As archbishop of Durban, he will serve about 148,700 Catholics in 75 parishes.
His succession of a cardinal does not mean that Archbishop-elect Jwara will inherit that title, nor does Cardinal Napier’s retirement mean that the SACBC region will automatically get a new cardinal. When he received the red hat in 2001, Cardinal Napier was only the second South African have held that rank, after Cardinal Owen McCann of Cape Town.
Having turned 80 in March, Cardinal Napier has exceeded the age limit for participation in a conclave to elect a new pope, should this become necessary. He offered his resignation as archbishop of Durban to the pope five years ago upon turning 75, as required by canon law.

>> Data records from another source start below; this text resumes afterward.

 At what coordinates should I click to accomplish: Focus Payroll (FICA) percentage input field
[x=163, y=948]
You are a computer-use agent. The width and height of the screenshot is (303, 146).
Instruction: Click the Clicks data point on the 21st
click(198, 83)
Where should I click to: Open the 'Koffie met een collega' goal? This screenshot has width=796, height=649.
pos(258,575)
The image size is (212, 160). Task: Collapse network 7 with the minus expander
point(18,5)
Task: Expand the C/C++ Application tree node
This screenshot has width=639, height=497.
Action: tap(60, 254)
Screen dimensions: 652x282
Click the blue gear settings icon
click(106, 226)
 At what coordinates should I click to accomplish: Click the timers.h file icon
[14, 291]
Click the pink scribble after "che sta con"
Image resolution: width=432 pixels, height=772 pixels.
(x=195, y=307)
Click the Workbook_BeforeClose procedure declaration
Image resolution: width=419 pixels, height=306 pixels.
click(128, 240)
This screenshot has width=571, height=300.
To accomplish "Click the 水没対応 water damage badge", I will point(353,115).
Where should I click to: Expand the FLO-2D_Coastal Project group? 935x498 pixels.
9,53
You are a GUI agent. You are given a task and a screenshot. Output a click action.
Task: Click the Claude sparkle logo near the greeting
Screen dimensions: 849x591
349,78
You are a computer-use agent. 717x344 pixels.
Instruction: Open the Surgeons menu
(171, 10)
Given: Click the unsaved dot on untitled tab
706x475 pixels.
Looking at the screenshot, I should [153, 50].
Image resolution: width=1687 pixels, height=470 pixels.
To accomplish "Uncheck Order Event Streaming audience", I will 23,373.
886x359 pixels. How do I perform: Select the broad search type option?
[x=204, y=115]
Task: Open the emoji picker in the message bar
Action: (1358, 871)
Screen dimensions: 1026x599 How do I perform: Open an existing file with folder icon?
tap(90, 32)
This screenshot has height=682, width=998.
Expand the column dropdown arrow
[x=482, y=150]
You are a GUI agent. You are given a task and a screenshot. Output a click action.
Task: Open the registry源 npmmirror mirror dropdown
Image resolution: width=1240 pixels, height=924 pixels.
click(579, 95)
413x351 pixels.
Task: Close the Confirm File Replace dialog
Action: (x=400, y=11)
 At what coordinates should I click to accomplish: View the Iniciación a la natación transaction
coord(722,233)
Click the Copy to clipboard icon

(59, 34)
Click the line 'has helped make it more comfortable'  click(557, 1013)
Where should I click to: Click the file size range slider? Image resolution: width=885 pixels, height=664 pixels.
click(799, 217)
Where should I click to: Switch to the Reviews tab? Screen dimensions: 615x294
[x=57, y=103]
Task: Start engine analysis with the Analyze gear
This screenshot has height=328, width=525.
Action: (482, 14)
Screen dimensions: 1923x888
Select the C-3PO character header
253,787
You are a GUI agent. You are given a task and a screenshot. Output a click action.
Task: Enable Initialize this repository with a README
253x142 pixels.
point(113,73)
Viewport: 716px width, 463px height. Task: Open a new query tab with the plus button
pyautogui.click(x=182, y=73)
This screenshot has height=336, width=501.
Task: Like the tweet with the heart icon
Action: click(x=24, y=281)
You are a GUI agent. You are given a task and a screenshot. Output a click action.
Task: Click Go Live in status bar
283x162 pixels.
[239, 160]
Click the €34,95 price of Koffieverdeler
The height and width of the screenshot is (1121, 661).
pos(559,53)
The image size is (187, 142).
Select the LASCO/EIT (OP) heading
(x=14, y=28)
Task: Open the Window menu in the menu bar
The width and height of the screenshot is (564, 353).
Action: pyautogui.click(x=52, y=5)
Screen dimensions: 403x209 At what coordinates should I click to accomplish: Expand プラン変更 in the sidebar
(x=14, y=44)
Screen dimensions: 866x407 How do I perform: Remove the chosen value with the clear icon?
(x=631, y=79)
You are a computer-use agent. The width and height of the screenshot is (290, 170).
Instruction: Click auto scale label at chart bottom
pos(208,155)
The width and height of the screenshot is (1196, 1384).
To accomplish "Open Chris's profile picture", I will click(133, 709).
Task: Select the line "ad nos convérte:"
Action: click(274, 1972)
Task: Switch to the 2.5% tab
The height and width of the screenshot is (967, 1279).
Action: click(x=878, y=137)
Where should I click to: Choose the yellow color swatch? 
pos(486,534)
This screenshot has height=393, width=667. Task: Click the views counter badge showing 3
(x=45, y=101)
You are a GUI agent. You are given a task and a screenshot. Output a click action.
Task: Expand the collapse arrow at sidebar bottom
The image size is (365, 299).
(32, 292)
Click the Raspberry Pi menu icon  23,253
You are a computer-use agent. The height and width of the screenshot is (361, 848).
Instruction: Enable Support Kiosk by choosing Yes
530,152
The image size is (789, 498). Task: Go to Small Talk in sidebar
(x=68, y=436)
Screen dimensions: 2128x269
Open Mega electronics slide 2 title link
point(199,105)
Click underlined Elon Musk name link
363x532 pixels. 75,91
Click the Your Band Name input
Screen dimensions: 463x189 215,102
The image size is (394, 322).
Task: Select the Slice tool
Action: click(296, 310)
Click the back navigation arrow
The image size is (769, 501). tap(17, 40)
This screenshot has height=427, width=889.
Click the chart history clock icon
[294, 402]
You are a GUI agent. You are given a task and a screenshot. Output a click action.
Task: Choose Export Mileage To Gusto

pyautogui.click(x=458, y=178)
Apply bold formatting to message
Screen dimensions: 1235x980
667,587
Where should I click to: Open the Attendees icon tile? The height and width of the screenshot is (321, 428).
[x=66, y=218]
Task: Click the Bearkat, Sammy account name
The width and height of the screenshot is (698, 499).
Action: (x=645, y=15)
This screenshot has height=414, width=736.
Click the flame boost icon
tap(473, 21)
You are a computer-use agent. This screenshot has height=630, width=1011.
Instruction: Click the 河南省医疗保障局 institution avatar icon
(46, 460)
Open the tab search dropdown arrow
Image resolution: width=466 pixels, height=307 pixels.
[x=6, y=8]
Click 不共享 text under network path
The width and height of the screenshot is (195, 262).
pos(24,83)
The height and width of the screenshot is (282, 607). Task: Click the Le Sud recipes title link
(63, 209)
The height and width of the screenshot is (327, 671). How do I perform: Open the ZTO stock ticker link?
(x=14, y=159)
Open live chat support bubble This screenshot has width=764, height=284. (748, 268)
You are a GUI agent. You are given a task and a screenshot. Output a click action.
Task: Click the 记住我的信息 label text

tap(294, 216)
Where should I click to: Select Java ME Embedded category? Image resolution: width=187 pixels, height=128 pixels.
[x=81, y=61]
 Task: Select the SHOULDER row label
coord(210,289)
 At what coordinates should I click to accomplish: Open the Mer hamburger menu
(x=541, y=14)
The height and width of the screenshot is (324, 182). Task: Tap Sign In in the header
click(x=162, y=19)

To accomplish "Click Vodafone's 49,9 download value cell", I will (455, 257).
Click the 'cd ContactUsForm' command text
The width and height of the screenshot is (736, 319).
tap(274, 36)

Before becoming archbishop of Durban, Cardinal Napier had been bishop of Kokstad, from 1981-92.
In a statement welcoming the appointment of Bishop Jwara to succeed him, Cardinal Napier said that God has “chosen a man taken from the order of men [Mariannhill Missionaries] who have a long history of going into unknown territory to sow the seeds of faith, very much what the Oblates of Mary Immaculate had done just short of 170 years ago”. Before Cardinal Napier’s appointment, all bishops of Durban had been Oblates, and many priests of the archdiocese belong to that order.
Cardinal Napier said the dedication of the Marianhillers “can be said to have been the well-spring or fountain of the Catholic faith not just in Natal but throughout South and Southern Africa”.
“It is with this history of God’s special thought and ways in mind that I invite the faithful of the archdiocese of Durban to open their hearts and minds and arms to welcome and accept” Archbishop-elect Jwara.
“The Lord has given [us Archbishop Siegfried], the Lord has taken away [Archbishop Abel], blessed be the name of the Lord,” the cardinal said.